» AUFGABE
Erklären Sie anhand des folgenden Textes über den Windkraftausbau, womit Nachhaltigkeitsmanager Kriete seinen Appell an die kommunalen Entscheider und Forstbetriebe begründet, umzudenken. Antworten Sie in ein bis zwei Sätzen.

» AUSGANGSTEXT
══════════════════════════════

Der Anreiz für eine Eigenversorgung sei nicht mehr gegeben. Nachhaltigkeitsmanager Kriete appelliert an die kommunalen Entscheider und Forstbetriebe, umzudenken: „Öffentliche Grundbesitzer sollten ein Interesse haben, die lokale Industrie und die damit verbundenen Arbeitsplätze zu sichern.“ Verfehlt Deutschland nun doch die Ausbauziele bei Windkraft?
Wie relevant ist Windkraft für das Energiegesetz?
Bis zum Jahr 2030 sollen mindestens 80 Prozent des in Deutschland verbrauchten Stroms aus erneuerbaren Energien stammen. Nach der Vollendung des Kohleausstiegs soll die Stromversorgung in Deutschland dann treibhausgasneutral sein. So sieht es das neue Erneuerbare-Energien-Gesetz – kurz EEG 2023 – vor. Nach dem aktuellen Erneuerbare-Energien-Gesetz (EEG) sollen bis Ende 2030 in Deutschland 115 Gigawatt (GW) Windenergie an Land installiert sein.
Trotz hoher Pachtpreise: Deutsches Unternehmen ist bereit zu zahlen
Es gibt jedoch auch Unternehmen, die bereit sind, den hohen Pachtpreis zu zahlen. Dazu zählt der Windkraftentwickler Abo Wind aus Wiesbaden. Bereits im Frühjahr hatte Abo Wind mit dem Landesbetrieb Hessen-Forst eine Einigung erzielt. Verhandlungen mit weiteren Gemeinden laufen. Zwölf Stück sind laut der Welt insgesamt in dem Windpark geplant, sodass eine Pachtsumme von 5,4 Millionen Euro zusammenkäme.

══════════════════════════════

» AUSGANGSDATEN
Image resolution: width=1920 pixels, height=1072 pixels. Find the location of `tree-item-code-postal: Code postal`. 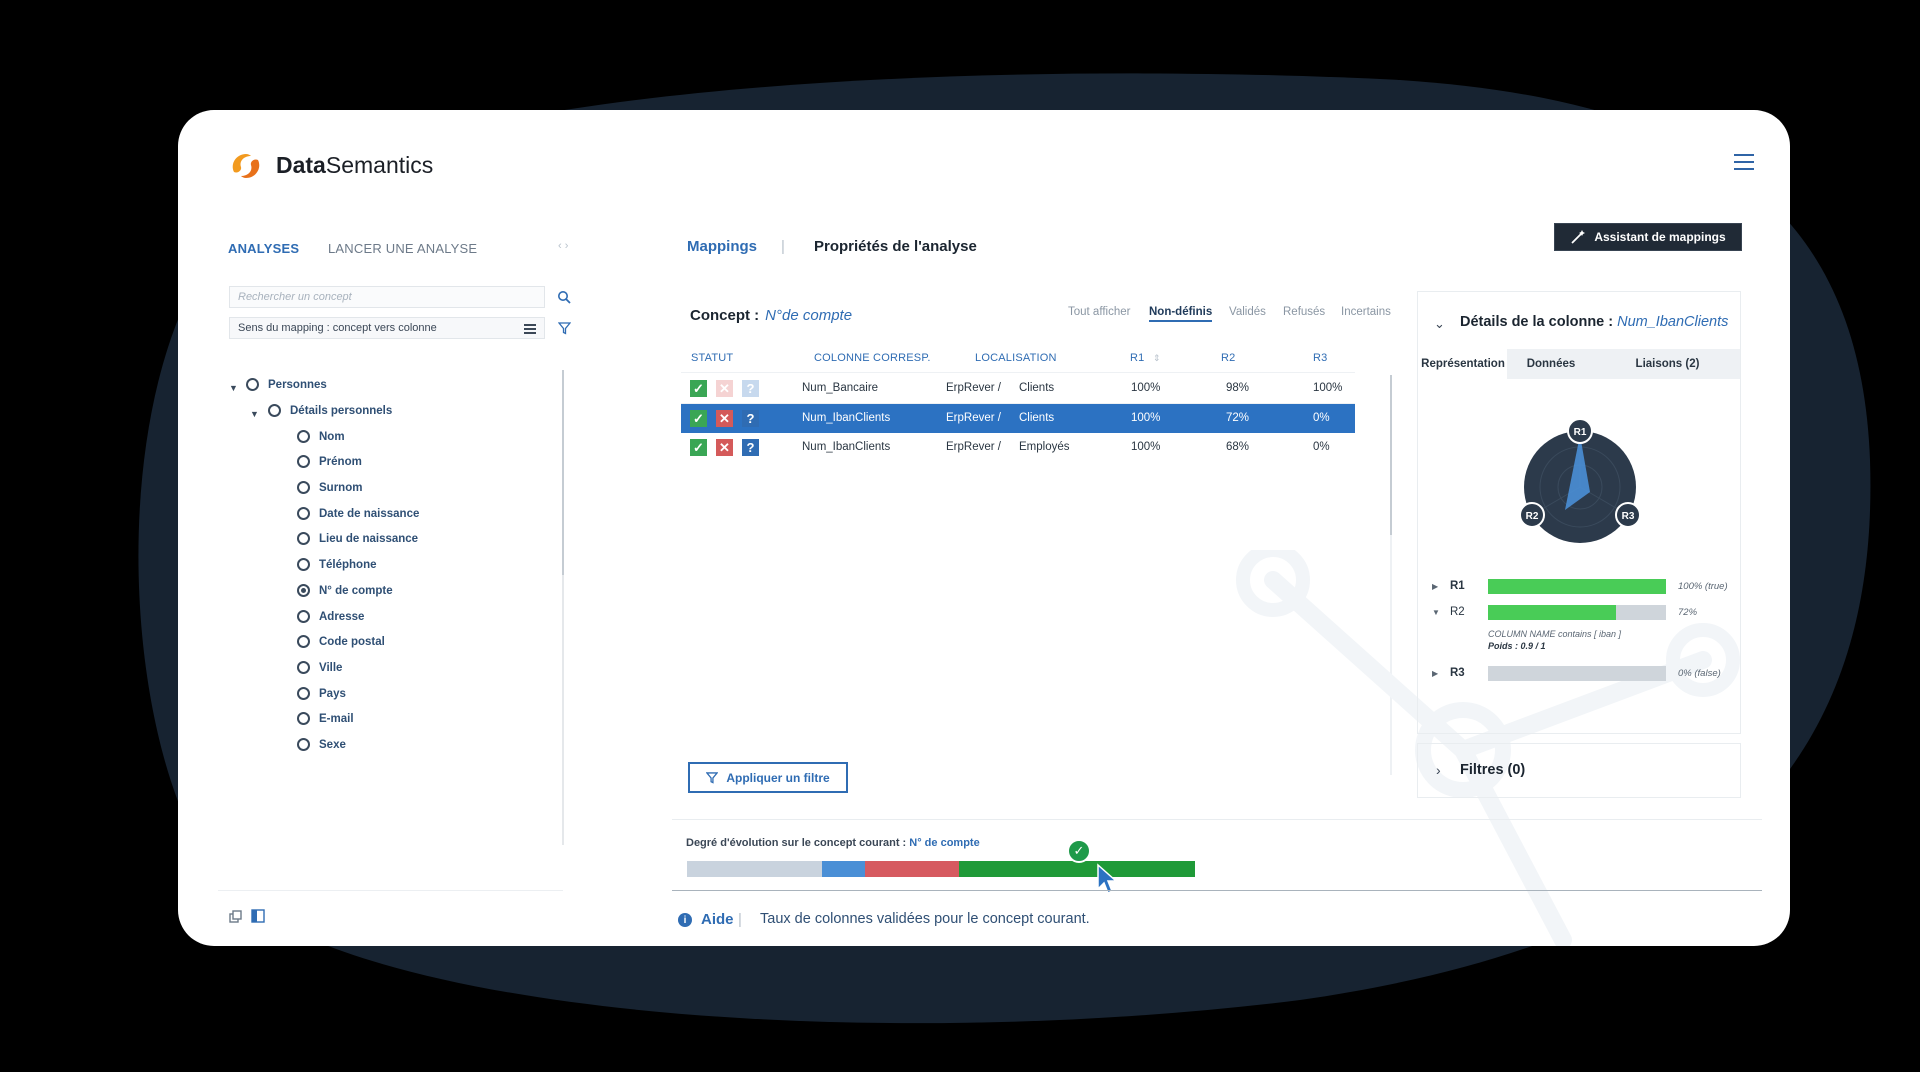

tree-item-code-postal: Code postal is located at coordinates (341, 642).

══════════════════════════════

» ERWARTETE ANTWORT
Kriete begründet seinen Appell damit, dass öffentliche Grundbesitzer ein Interesse daran haben sollten, die lokale Industrie und die damit verbundenen Arbeitsplätze zu sichern.